**AIM OF THE EXERCISE:**
The answer must be an exact copy of the entries that follow, with all images removed.

GIVEN RECORDS below:

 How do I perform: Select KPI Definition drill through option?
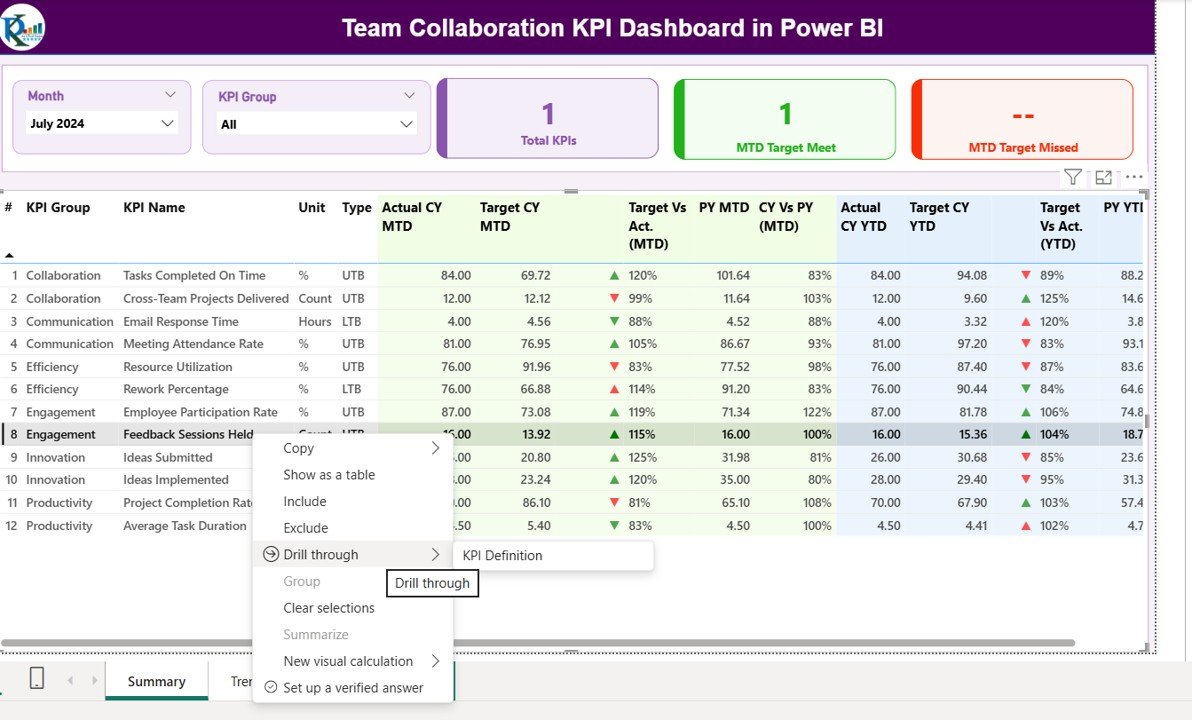(x=502, y=555)
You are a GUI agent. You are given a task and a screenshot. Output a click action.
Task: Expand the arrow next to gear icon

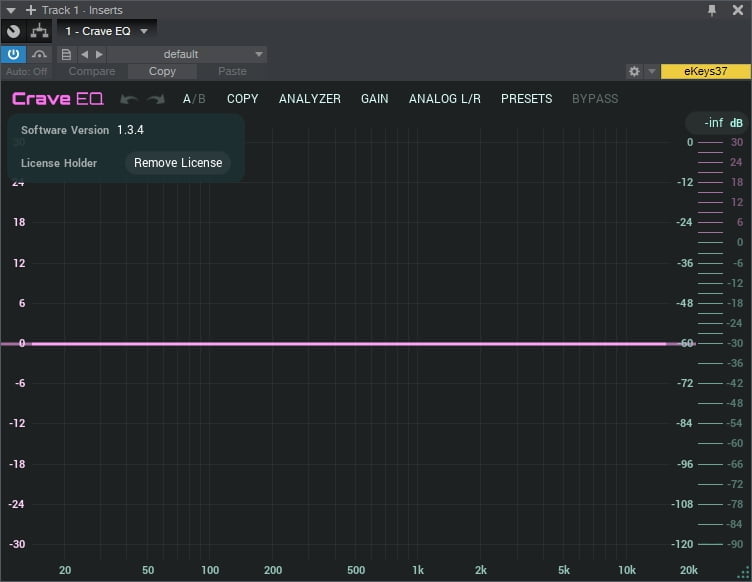coord(651,71)
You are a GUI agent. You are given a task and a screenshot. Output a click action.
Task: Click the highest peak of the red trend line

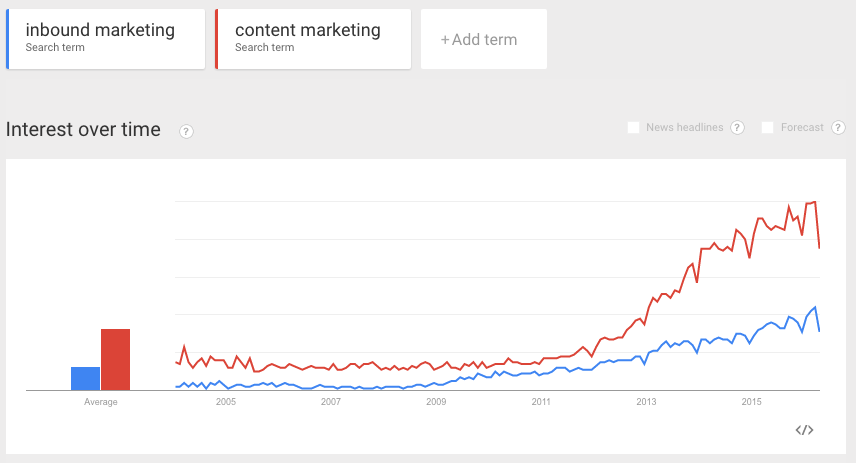(x=816, y=202)
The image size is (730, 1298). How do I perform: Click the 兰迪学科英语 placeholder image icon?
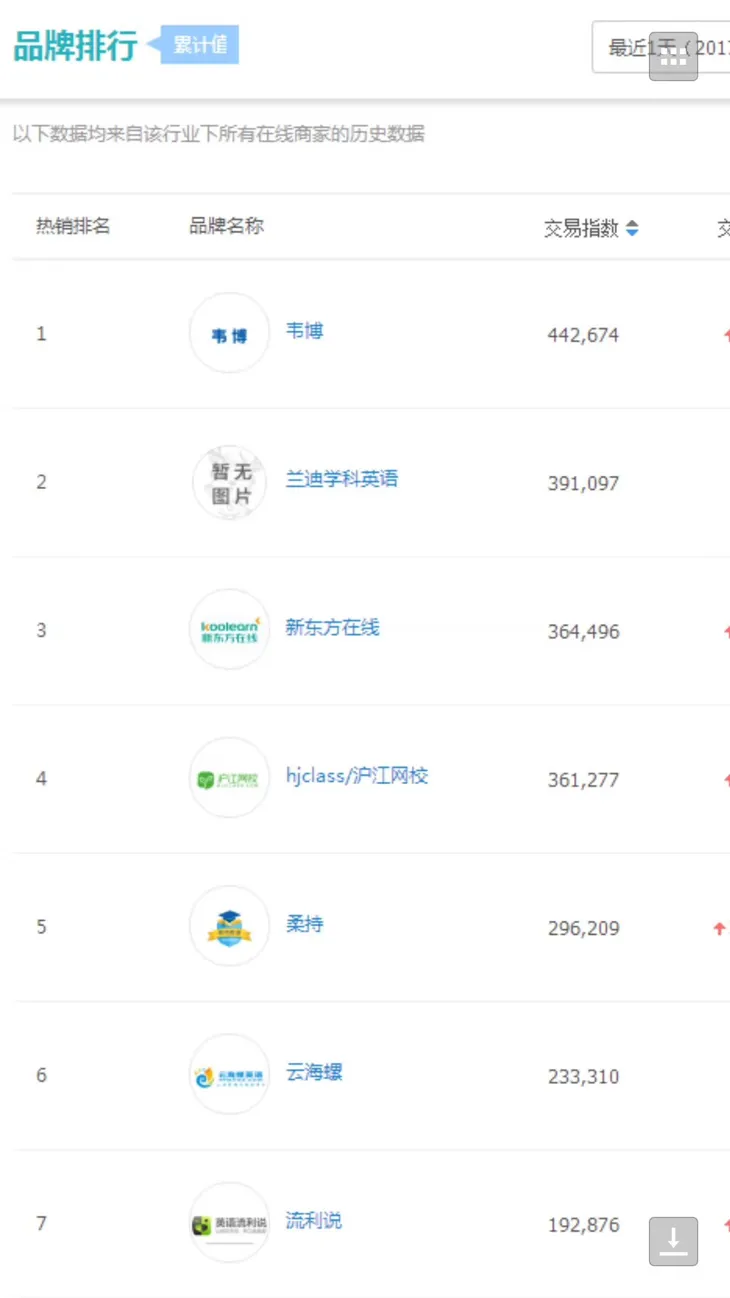pos(229,482)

End of GIVEN RECORDS.

**EXERCISE SOLUTION:**
 How do I perform: Select KPI Definition drill through option?
(x=502, y=555)
You are a GUI agent. You are given a task and a screenshot. Output a click action.
Task: Expand the arrow next to gear icon

coord(651,71)
You are a GUI agent. You are given a task and a screenshot. Output a click action.
Task: Click the highest peak of the red trend line

(x=816, y=202)
The image size is (730, 1298). How do I perform: Click the 兰迪学科英语 placeholder image icon?
pos(229,482)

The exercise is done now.